4. At the DSRM command prompt, type q.
5. At the Ntdsutil command prompt, type q to exit.

Why we need netlogon?

It maintains a secure channel between the computer and the domain controller for authenticating users and services. If this service is stopped the computer may not authenticate users and services, and the domain controller can’t register DNS records.

What is the default Active Directory Built in groups?

Groups in the Builtin container

- Account Operators
- Administrators
- Backup Operators
- Guests
- Incoming Forest Trust Builders
- Network Configuration Operators
- Performance Monitor Users
- Performance Log Users
- Pre-Windows 2000 Compatible Access
- Print Operators
- Remote Desktop Users
- Replicator
- Server Operators
- Users

Groups in the Users container

- Cert Publishers
- DnsAdmins (If installed with DNS)
- DnsUpdateProxy (If installed with DNS)
- Domain Admins
- Domain Computers
- Domain Controllers
- Domain Guests
- Domain Users
- Enterprise Admins (only appears in the forest root domain)
- Group Policy Creator Owners
- IIS_WPG (installed with IIS)
- RAS and IAS Servers
- Schema Admins (only appears in the forest root domain)

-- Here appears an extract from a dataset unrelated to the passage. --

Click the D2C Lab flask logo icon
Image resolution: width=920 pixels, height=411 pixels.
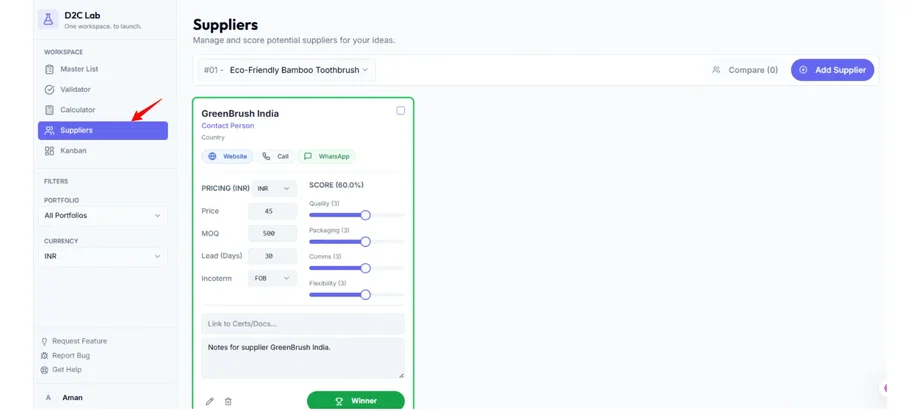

What is AD DS Best Practices Analyzer?

Active Directory Domain Services (AD DS) Best Practices Analyzer (BPA) is a server management tool that can help you implement best practices in the configuration of your Active Directory environment. AD DS BPA scans the AD DS server role as it is installed on your Windows Server 2008 R2 domain controllers, and it reports best practice violations.

You can filter or exclude results from AD DS BPA reports that you do not need to see. You can also perform AD DS BPA tasks by using either the Server Manager graphical user interface (GUI) or cmdlets in the Windows PowerShell command-line interface.

What is AD Administrative Center?

Active Directory Administrative Center provides administrators with an enhanced Active Directory data management experience and a rich graphical user interface (GUI). Administrators can use Active Directory Administrative Center to perform common Active Directory object management tasks (such as user, computer, group, and organization units management) through both data-driven and task-oriented navigation.

Administrators can use the enhanced Active Directory Administrative Center GUI to customize Active Directory Administrative Center to suite their particular directory service administering requirements.

What is the Active Directory Management Gateway Service?

Windows Server 2008 R2 introduces a web service interface for application accessibility to Active Directory (AD), and the Windows Server 2008 R2 AD PowerShell cmdlets use this service.

ADMGS provides this web service interface for Windows Server 2003 SP2 and Windows Server 2008 domain controllers (DCs). The service lets Server 2008 R2 AD PowerShell cmdlets and other applications work against the DCs with ADMGS installed.

What is Active Directory Federation Services?

Active Directory Federation Services (AD FS) simplifies access to systems and applications using a claims-based access (CBA) authorization mechanism to maintain application security. AD FS supports Web single-sign-on (SSO) technologies that help information technology (IT) organizations collaborate across organizational boundaries.

AD FS 2.0 is a downloadable Windows Server 2008 update that is the successor to AD FS 1.0, which was first delivered in Windows Server 2003 R2, and AD FS 1.1, which was made available as a server role in Windows Server 2008 and Windows Server 2008 R2. Previous versions of AD FS are referred to collectively as AD FS 1.x.

What is AD Certificate Services?

Active Directory Certificate Services (AD CS) provides customizable services for issuing and managing public key certificates used in software security systems that employ public key technologies.